#### Given task:
Locate every line in the items below that contains the string "section", and copy each of those lines. Matching is case-sensitive.

--------------------------------------------------

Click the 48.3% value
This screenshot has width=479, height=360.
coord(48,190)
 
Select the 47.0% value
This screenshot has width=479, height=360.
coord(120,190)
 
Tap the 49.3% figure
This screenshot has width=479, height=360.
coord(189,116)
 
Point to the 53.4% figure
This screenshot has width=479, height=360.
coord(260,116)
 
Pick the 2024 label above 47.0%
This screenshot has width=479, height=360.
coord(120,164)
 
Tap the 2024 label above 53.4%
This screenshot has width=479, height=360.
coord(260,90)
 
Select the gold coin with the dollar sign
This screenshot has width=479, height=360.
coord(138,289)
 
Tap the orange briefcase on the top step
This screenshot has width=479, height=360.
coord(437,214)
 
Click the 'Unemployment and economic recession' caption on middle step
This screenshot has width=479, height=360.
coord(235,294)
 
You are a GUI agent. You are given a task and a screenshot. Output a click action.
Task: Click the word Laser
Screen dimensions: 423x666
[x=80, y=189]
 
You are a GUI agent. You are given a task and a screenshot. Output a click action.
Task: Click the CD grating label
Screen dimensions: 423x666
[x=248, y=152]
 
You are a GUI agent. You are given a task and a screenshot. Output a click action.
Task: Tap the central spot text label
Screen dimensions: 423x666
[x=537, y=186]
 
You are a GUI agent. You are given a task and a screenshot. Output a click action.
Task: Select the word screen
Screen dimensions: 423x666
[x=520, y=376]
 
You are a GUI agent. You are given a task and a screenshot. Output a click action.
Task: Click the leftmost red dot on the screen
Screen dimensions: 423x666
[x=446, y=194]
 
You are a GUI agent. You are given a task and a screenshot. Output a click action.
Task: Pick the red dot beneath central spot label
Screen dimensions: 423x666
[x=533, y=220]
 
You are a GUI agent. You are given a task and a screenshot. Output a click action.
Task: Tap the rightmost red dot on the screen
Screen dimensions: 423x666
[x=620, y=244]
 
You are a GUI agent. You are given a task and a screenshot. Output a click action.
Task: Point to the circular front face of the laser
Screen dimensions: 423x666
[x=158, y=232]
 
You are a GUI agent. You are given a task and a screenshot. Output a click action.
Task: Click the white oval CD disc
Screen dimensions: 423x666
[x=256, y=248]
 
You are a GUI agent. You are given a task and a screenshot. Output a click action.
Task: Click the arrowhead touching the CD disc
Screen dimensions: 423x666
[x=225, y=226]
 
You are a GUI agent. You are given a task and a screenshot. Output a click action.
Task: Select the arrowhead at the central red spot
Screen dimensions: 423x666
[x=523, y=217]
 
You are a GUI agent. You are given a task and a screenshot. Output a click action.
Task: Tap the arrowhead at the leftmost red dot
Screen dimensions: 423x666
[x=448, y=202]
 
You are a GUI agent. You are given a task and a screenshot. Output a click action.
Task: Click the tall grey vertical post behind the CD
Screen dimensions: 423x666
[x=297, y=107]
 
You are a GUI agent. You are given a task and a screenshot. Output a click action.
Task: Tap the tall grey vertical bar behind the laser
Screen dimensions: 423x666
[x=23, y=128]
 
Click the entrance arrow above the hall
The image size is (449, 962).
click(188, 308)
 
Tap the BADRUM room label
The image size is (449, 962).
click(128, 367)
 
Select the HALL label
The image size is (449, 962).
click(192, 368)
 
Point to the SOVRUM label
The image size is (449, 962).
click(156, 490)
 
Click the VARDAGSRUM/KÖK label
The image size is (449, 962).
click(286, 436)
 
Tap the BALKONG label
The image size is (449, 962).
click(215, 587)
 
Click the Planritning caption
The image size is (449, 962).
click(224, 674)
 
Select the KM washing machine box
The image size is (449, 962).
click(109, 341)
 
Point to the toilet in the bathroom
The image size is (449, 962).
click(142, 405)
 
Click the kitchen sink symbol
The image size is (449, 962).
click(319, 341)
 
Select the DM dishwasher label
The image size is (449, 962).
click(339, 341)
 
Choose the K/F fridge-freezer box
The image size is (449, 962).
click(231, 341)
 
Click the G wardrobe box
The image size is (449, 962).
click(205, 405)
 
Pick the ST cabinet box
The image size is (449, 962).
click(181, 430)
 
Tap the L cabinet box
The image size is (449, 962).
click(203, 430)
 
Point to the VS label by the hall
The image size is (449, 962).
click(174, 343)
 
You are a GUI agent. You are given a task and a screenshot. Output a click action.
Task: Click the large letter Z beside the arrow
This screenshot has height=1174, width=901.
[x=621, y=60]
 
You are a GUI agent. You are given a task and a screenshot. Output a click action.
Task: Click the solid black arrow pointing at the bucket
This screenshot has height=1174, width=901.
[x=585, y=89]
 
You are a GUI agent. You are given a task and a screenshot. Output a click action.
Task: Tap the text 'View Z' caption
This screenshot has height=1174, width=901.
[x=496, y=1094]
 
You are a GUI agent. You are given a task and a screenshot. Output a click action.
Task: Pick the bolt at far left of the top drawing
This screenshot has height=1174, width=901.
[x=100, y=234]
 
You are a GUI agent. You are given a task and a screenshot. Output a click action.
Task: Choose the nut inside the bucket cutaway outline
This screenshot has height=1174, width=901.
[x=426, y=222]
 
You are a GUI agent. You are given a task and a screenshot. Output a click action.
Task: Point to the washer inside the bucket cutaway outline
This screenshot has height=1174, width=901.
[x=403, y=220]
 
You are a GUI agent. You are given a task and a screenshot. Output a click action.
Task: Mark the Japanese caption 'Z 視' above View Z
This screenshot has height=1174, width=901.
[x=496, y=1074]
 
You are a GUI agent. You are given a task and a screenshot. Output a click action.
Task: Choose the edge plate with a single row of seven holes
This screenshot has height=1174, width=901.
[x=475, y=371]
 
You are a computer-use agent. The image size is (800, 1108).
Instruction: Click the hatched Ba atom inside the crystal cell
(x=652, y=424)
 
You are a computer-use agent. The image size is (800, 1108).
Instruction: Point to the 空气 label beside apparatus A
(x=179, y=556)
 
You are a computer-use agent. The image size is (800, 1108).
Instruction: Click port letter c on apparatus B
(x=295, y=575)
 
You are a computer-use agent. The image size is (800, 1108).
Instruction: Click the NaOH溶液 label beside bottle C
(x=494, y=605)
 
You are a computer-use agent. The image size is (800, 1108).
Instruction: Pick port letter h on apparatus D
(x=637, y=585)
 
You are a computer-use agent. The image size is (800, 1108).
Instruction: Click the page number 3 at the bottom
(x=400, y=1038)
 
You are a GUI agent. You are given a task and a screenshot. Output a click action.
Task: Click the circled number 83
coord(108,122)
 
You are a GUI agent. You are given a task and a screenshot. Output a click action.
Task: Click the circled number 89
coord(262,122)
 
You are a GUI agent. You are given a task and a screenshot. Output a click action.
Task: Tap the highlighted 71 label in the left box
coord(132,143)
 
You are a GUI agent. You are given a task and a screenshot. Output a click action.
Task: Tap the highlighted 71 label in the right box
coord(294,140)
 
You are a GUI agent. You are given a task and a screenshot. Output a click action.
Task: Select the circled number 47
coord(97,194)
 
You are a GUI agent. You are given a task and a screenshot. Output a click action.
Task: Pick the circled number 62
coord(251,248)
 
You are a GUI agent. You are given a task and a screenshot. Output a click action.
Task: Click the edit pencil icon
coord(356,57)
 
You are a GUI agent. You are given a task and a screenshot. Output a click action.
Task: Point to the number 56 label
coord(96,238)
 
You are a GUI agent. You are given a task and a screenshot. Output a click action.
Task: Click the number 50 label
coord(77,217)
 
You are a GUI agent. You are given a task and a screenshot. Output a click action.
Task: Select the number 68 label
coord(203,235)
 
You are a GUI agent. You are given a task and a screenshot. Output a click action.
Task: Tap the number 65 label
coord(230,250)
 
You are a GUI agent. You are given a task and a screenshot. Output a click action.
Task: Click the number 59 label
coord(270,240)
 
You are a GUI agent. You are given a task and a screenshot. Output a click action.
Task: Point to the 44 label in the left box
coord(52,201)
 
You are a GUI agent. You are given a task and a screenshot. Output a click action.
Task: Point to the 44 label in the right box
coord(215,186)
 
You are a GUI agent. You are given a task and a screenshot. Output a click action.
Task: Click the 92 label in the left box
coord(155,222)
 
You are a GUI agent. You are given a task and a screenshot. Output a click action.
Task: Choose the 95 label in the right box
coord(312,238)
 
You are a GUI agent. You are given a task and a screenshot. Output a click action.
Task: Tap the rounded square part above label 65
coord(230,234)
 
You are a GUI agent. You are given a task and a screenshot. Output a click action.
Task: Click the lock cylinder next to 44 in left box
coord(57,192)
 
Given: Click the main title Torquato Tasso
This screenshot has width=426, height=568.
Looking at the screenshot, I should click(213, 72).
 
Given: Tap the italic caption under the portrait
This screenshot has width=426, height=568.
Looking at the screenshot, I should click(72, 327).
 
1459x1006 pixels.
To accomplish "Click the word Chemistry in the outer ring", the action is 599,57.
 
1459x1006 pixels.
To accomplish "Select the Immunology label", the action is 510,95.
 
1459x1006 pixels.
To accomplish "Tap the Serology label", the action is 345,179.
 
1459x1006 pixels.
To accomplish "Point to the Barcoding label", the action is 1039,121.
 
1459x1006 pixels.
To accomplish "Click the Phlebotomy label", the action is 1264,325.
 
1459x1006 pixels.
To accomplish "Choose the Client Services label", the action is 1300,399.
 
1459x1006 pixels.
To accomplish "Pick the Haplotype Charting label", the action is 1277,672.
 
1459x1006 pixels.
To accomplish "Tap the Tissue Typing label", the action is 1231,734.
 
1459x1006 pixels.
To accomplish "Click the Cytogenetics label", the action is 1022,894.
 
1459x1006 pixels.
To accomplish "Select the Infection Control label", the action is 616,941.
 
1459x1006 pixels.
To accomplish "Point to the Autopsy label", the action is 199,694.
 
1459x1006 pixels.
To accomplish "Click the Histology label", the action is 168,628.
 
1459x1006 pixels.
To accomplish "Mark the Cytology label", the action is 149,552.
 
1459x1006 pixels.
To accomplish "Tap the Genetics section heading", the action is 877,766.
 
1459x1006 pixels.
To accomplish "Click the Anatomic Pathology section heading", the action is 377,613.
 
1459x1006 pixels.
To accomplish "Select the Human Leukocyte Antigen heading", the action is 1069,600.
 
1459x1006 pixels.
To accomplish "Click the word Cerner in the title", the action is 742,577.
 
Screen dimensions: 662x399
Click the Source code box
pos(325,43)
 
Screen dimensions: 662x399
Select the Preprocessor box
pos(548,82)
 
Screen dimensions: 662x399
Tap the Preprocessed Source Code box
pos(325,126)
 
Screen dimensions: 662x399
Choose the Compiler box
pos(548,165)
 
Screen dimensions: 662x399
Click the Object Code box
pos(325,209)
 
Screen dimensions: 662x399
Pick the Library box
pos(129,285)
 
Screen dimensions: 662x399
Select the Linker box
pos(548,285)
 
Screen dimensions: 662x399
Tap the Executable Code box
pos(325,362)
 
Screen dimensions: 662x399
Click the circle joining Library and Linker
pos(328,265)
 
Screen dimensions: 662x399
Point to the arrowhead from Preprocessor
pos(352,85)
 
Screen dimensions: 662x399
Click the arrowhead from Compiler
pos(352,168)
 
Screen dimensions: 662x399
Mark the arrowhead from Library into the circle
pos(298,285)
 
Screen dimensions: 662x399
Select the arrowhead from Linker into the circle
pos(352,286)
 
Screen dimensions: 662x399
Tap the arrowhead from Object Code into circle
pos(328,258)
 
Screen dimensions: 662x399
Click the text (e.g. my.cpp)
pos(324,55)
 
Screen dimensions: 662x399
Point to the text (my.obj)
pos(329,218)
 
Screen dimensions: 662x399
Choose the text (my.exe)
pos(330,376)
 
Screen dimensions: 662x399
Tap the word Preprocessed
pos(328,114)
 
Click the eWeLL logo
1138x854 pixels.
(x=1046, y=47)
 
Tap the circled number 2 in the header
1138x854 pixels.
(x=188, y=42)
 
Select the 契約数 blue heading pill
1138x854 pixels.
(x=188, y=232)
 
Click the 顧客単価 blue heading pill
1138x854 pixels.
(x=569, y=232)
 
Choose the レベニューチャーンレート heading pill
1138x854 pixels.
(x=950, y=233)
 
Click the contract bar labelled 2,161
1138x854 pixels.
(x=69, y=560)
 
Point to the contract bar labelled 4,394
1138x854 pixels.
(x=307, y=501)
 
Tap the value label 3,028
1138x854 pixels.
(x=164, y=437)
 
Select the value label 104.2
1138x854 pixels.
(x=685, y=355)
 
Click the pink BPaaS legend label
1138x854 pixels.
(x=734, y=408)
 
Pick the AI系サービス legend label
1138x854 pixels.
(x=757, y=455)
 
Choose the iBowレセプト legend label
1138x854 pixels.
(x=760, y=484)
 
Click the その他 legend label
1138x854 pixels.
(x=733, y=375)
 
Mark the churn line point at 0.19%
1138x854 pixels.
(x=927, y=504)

--------------------------------------------------

#### Written response:
To accomplish "Tap the Genetics section heading", the action is 877,766.
To accomplish "Click the Anatomic Pathology section heading", the action is 377,613.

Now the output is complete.